Acılar, koşullarla savaşım, çözümleme arzusu, gündeliği şiirselleştirme sevdası, ayrıksılık, terk edilmişlik ama en çok da sanatlı mevcûdiyet emsallarinden günümüzün sıradanlığına akan can suyu bulacaksınız bu sayfalarda. Tabiatın sağaltıcı hâlesinden feyz devşiren entelektüeller aklınıza düşecek bir sonraki park yürüyüşünüzde. Varoluşa değğin kozmolojik çıkarımları duygusal meddücezir kayıtlarıyla fragman dedikleri minik parçalarda hemhâl etmeleri yeniden günlük tutmanıza sebep olacak belki. Romantiklere yaklaştıkça sınırlamalarınızı sıyırıp atmak kaçınılmazlaşacak, daha fazlasını arayanların taşkın taarruzuna şâhit kılındığınızda cüret edeceksiniz, “Hölderlin’in de dediği gibi, insanın olduğu yerden öteye geçebilmesi ancak düşleyebilme becerisiyle mümkündür.

Unutmayın, romantizm hem duyulara dokunur hem düşünceye; ayırmaz bedenle duyuşu, hepsini ister. Felsefesini ateşe attığı arzularından damıtır. Paragraf paragraf kaleme döker yaşanmışlık tortusunu ama bir paragraf diğerini takip etmez, fragman fragmandan ayrışır, bir anda olan diğer anda düşünülene hem yakındır hem mesafeli, “Fragman, Alman İdealizminin halis temsilcileri kabul edilen filozofların yaptığı gibi kategorik düşünmek ve kavramsal analiz yapmak ya da felsefi bir sistem inşa etmek yerine şair/filozofa ya da şair-filozofa, sonsuzluk içinde dilediğince salınma özgürlüğünü vermiştir.

▸ **Verilen materyal**
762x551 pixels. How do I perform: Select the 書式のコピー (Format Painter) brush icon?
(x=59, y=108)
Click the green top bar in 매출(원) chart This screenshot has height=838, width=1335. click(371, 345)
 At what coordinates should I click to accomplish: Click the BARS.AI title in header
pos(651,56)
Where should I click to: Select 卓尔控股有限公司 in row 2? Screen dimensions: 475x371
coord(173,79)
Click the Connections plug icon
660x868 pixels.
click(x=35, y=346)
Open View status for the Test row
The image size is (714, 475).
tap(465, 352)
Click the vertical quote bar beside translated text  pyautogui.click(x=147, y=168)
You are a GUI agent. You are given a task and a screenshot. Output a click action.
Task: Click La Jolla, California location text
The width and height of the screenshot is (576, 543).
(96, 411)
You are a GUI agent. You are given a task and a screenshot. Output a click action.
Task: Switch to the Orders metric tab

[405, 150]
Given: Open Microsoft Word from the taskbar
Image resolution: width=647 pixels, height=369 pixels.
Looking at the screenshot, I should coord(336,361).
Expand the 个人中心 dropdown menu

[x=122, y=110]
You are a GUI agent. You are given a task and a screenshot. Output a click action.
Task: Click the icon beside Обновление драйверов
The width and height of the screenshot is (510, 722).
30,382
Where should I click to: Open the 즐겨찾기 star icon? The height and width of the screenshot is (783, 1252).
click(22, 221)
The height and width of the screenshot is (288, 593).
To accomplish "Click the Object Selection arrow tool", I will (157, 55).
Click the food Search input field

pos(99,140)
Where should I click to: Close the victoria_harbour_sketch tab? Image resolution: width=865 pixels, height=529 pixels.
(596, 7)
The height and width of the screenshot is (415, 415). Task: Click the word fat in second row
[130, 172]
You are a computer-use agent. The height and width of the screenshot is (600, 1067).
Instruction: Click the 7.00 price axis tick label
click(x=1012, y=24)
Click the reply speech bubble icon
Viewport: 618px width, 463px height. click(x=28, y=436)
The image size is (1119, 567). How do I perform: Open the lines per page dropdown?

▸ **Görevler**
1 > Sayfa alıntısında Hölderlin'e atfedilen söze göre insan olduğu yerden öteye ancak hangi beceriyle geçebilir?
2 > Lütfen sayfa alıntısından, "Unutmayın, romantizm hem" sözlerini içeren yerden başlayıp "salınma özgürlüğünü vermiştir." sözlerinden sonra biten bölümü hiç değiştirmeden aktarın.

▸ **Görev çıktıları**
1 > Düşleyebilme becerisiyle.

2 >
Unutmayın, romantizm hem duyulara dokunur hem düşünceye; ayırmaz bedenle duyuşu, hepsini ister. Felsefesini ateşe attığı arzularından damıtır. Paragraf paragraf kaleme döker yaşanmışlık tortusunu ama bir paragraf diğerini takip etmez, fragman fragmandan ayrışır, bir anda olan diğer anda düşünülene hem yakındır hem mesafeli, “Fragman, Alman İdealizminin halis temsilcileri kabul edilen filozofların yaptığı gibi kategorik düşünmek ve kavramsal analiz yapmak ya da felsefi bir sistem inşa etmek yerine şair/filozofa ya da şair-filozofa, sonsuzluk içinde dilediğince salınma özgürlüğünü vermiştir.